迂回部队,选定的是第五十三军,那支原先大家眼中的“最弱军”。

世上没有天生的废才,只取决于你会不会用。南昌会战后,第一〇六师团不仅摆脱“最弱军”恶名,而且还在第一次长沙会战中冲破了四个中国军组成的防线,薛岳被迫调上第七十四军才得以稳住战局。

到了第五十三军身上,道理也是如此。

过了江后,“最弱军”夺得首功,精神头马上大不一样,脸上再无忧愁颓唐之色。

明知迂回是项受苦受累的活,全军也高高兴兴地接了下来,军长周福成派先锋师前去开路。

这一走才发现不是一点点受苦受累,那竟然是整个滇西反攻中最为艰苦的行军。

沿途地滑坡陡,更有甚于其他地方,一路行去,就没有能直着腰走路的时候,唯一的好处也许就是荒无人烟,连日军也想不到它。

在翻过标高四千米的高黎贡山主峰后,先锋师来到了山后。

但这时,他们却又犯了过去常犯的那种毛病,发现山后日军据点很坚固,师长软了一把,又退回主峰。

这一退不要紧,几乎把第五十三军推到了覆没的边缘。

经过一路行军,官兵把身上带着的粮食都吃光了。山顶云雾满天,飞机没法空投粮食,大家只好跟第五军过野人山时那样,挖野菜和竹根充饥。

滇西山上山下的温差很大,强渡怒江时还汗流浃背,在主峰上却如临严冬,就算穿着厚棉衣都冷,一下雨更要命。

从保山出发时,官兵穿的都是单衣,顿时冻得浑身直哆嗦,有的人外面套了一层美式胶皮雨衣,但是雨衣潮湿后贴在皮肤上,同样寒气袭人。

高山顶上,先锋师先后冻死饿死达数百人,周福成得知情况后非常焦虑,担心部队随时会陷入崩溃。

他当即报请卫立煌,将负有责任的师长撤职,同时将另外一个师也跟上去,以整军力量投入进攻,终于将山后据点一击而破。

迂回包抄的成功,意味着解决高黎贡山守敌不再成为问题,只要在你的掌握之中,有的是时间慢慢削,反正左一拨,右一拨,直至把据点群削完为止。

驻守高黎贡山的第五十六师团非常顽固,主动投降的不多,战后山上遍地是日军的死人死马,血浆与雨后的泥土相拌和,竟然重新生成了一种殷黑色的泥巴。

夺取高黎贡山是为了打开通向腾冲的通道,那里是“龙兵团”的战略据点。

“水牛”发力

由于四处受击,日本“缅甸方面军”兵力相当紧张,“菊兵团”第十八师团即将覆没在孟拱河谷,其他部队也脱不开身,能用来守腾冲的只有第五十六师团的一个联队,联队长为藏重康美大佐。

藏重康美手上的人马不多,所以他放弃江防,收缩要隘也是实在没有办法的事。

要隘核心是腾冲,其间有三道关,你过得了第一道,未必过得了第二道、第三道。

所谓第一道,即高黎贡山。
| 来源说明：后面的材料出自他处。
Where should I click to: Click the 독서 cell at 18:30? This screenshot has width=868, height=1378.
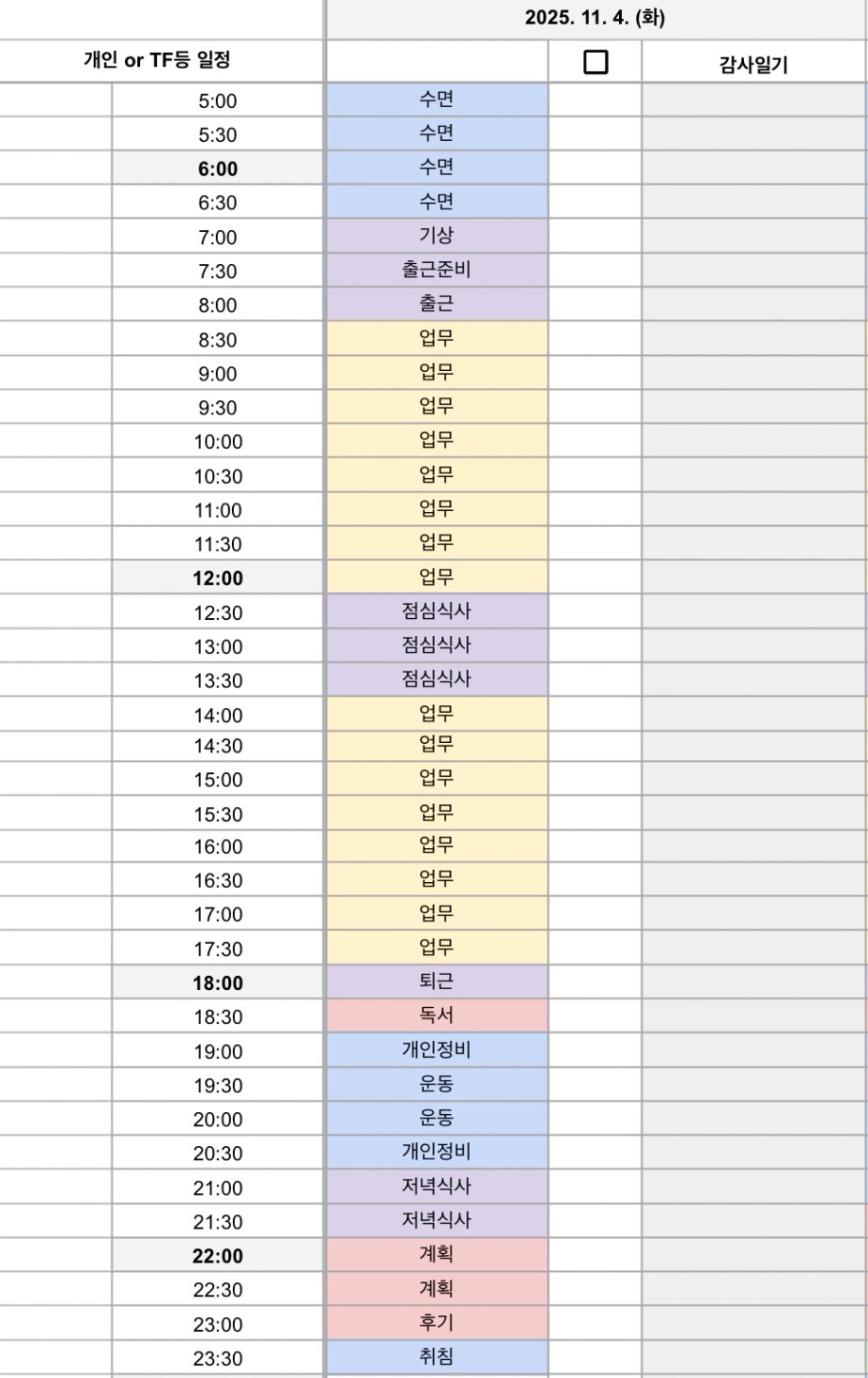coord(437,1015)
这第二道也是山,不过是直接拱卫腾冲的四座高山,相当于腾冲的天然外城墙。

就在藏重忙着往山上增兵布阵的时候,第五十六师团长松山佑三中将突然发来电报,要求从腾冲抽兵,以增援师团主力。

这缺德玩意儿,我这都快揭不开锅了,他那里还要再抓米出去。

可是师团长的命令又不能不执行,而且还要认真执行,藏重只好调出一个大队,本来不多的守军这下更少了。